:: Task requirements ::
Reproduce the following data line for line, with no changes.

:: Listed entries ::
--------------------------------------------------

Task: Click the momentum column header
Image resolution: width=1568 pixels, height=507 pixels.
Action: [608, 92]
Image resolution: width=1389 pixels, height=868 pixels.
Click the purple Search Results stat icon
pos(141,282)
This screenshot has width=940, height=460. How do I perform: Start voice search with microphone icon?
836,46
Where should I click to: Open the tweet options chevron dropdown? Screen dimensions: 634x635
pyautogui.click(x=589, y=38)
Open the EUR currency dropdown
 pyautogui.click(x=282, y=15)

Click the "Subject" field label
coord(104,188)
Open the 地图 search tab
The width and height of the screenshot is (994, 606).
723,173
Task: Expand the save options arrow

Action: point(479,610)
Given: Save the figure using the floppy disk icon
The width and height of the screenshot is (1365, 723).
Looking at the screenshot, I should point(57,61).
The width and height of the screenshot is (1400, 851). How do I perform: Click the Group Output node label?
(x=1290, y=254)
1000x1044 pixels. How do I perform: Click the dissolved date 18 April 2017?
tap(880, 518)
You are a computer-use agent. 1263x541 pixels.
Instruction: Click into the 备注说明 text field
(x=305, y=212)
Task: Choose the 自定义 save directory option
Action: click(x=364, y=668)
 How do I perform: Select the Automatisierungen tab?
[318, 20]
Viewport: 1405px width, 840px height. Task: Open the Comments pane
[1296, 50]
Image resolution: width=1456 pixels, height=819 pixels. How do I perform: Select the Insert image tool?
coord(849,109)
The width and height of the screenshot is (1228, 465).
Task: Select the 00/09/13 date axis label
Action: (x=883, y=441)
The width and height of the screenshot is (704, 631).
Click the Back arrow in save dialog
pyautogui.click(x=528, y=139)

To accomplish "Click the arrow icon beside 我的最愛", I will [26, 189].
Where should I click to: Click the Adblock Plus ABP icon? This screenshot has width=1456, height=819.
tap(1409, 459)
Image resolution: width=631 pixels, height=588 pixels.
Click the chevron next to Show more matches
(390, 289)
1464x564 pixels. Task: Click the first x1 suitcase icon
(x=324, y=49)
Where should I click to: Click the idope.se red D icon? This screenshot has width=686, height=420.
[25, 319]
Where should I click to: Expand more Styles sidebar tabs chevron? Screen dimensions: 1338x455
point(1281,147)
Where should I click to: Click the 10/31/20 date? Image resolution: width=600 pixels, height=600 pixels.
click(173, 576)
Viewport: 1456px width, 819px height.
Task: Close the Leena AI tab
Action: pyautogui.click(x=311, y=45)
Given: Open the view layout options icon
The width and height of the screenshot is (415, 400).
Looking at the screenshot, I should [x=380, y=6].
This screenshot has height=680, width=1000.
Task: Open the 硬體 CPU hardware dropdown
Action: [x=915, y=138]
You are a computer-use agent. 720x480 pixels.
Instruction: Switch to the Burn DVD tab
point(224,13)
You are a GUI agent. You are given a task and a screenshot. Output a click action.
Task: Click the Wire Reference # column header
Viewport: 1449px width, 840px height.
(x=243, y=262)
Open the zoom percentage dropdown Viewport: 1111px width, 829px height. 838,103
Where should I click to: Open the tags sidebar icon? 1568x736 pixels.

--------------------------------------------------

:: Answer to this problem ::
Task: Click the momentum column header
Image resolution: width=1568 pixels, height=507 pixels.
Action: [608, 92]
Image resolution: width=1389 pixels, height=868 pixels.
Click the purple Search Results stat icon
pos(141,282)
This screenshot has width=940, height=460. How do I perform: Start voice search with microphone icon?
836,46
Where should I click to: Open the tweet options chevron dropdown? Screen dimensions: 634x635
pyautogui.click(x=589, y=38)
Open the EUR currency dropdown
 pyautogui.click(x=282, y=15)

Click the "Subject" field label
coord(104,188)
Open the 地图 search tab
The width and height of the screenshot is (994, 606).
723,173
Task: Expand the save options arrow

Action: point(479,610)
Given: Save the figure using the floppy disk icon
The width and height of the screenshot is (1365, 723).
Looking at the screenshot, I should point(57,61).
The width and height of the screenshot is (1400, 851). How do I perform: Click the Group Output node label?
(x=1290, y=254)
1000x1044 pixels. How do I perform: Click the dissolved date 18 April 2017?
tap(880, 518)
You are a computer-use agent. 1263x541 pixels.
Instruction: Click into the 备注说明 text field
(x=305, y=212)
Task: Choose the 自定义 save directory option
Action: click(x=364, y=668)
 How do I perform: Select the Automatisierungen tab?
[318, 20]
Viewport: 1405px width, 840px height. Task: Open the Comments pane
[1296, 50]
Image resolution: width=1456 pixels, height=819 pixels. How do I perform: Select the Insert image tool?
coord(849,109)
The width and height of the screenshot is (1228, 465).
Task: Select the 00/09/13 date axis label
Action: (x=883, y=441)
The width and height of the screenshot is (704, 631).
Click the Back arrow in save dialog
pyautogui.click(x=528, y=139)

To accomplish "Click the arrow icon beside 我的最愛", I will [26, 189].
Where should I click to: Click the Adblock Plus ABP icon? This screenshot has width=1456, height=819.
tap(1409, 459)
Image resolution: width=631 pixels, height=588 pixels.
Click the chevron next to Show more matches
(390, 289)
1464x564 pixels. Task: Click the first x1 suitcase icon
(x=324, y=49)
Where should I click to: Click the idope.se red D icon? This screenshot has width=686, height=420.
[25, 319]
Where should I click to: Expand more Styles sidebar tabs chevron? Screen dimensions: 1338x455
point(1281,147)
Where should I click to: Click the 10/31/20 date? Image resolution: width=600 pixels, height=600 pixels.
click(173, 576)
Viewport: 1456px width, 819px height.
Task: Close the Leena AI tab
Action: pyautogui.click(x=311, y=45)
Given: Open the view layout options icon
The width and height of the screenshot is (415, 400).
Looking at the screenshot, I should [x=380, y=6].
This screenshot has height=680, width=1000.
Task: Open the 硬體 CPU hardware dropdown
Action: [x=915, y=138]
You are a computer-use agent. 720x480 pixels.
Instruction: Switch to the Burn DVD tab
point(224,13)
You are a GUI agent. You are given a task and a screenshot. Output a click action.
Task: Click the Wire Reference # column header
Viewport: 1449px width, 840px height.
(x=243, y=262)
Open the zoom percentage dropdown Viewport: 1111px width, 829px height. 838,103
Where should I click to: Open the tags sidebar icon? 1568x736 pixels.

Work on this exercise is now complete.